Negating the Copula with değil

To say "X is [a noun/adjective]" Turkish glues a copular person ending straight onto the predicate: öğrenciyim "I am a student." To say the opposite — "X is not [a noun/adjective]" — you might expect the negative suffix -mA- that turns verbs into their negatives. That instinct is wrong, and unlearning it is the whole point of this page. Nominal and adjectival predicates are negated with a separate word, değil "not," and the person ending hops onto değil: öğrenci değilim "I am not a student."

The core rule: nouns and adjectives never take -mA-

The verbal negative suffix -mA- lives inside a verb: geliyorum "I am coming" → gelmiyorum "I am not coming." But a noun or adjective is not a verb, so it has nothing for -mA- to attach to. There is no such word as öğrencimem or hastamam. Instead Turkish reaches for the dedicated negator değil, an independent word that means, roughly, "(it) is not."

STORED DATA:
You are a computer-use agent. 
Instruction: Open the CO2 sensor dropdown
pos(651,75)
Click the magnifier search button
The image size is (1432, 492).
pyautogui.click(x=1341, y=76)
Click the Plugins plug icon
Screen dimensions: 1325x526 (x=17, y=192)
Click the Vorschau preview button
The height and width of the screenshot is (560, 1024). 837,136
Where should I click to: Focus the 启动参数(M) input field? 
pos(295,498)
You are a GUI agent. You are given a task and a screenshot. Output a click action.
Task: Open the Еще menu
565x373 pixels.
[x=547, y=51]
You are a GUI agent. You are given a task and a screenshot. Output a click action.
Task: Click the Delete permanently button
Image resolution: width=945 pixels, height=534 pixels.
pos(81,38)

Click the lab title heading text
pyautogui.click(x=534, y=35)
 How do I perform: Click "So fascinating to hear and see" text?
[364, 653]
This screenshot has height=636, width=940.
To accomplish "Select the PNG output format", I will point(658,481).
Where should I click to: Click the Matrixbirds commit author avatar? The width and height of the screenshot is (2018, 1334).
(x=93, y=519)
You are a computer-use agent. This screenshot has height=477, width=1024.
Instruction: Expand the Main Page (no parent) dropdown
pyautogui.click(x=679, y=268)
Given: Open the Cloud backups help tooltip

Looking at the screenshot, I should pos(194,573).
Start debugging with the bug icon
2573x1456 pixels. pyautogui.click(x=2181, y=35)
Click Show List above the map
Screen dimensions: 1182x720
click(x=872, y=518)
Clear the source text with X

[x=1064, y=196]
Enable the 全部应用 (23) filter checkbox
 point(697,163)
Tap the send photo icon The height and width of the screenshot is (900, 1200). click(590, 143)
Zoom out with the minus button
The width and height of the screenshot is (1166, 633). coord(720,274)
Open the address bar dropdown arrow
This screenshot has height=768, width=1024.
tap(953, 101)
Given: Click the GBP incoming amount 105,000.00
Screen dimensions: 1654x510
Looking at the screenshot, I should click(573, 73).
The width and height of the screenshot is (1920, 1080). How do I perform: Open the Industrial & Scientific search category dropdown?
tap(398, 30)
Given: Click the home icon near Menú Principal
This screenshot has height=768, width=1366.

SHORT PROBLEM 1:
How would you translate this sentence from the grammar page on değil into Spanish: "But a noun or adjective is not a verb, so it has nothing for -mA- to attach to."
SHORT PROBLEM 2:
Answer these questions using the grammar page on değil:
(a) What does öğrenciyim mean?
(b) Which Turkish form does the page give for "I am not coming"?
(c) Which two forms does the page say do not exist?
SHORT PROBLEM 3:
Continue the grammar page on değil from its last sentence.
The entries above come from a different source than the grammar page on değil.

EXPECTED ANSWER 1:
Pero un sustantivo o un adjetivo no es un verbo, así que no tiene nada a lo que -mA- pueda unirse.

EXPECTED ANSWER 2:
(a) "I am a student."
(b) gelmiyorum
(c) öğrencimem and hastamam

EXPECTED ANSWER 3:
The structure is Subject + Predicate + değil + person-ending. The predicate itself stays completely bare — no suffix, no change — and değil does all the negating work.

Ben öğretmen değilim, doktorum.

I'm not a teacher, I'm a doctor.

Bu doğru değil, hiç öyle bir şey söylemedim.

That's not true, I never said anything like that.

Çantam burada değil, herhâlde arabada kaldı.

My bag isn't here, it probably stayed in the car.

In each sentence the predicate (öğretmen, doğru, burada) is untouched, and değil sits right after it, optionally carrying a person ending. This is the mirror image of the positive copula: where the positive glues the person ending onto the predicate, the negative inserts değil to hold it.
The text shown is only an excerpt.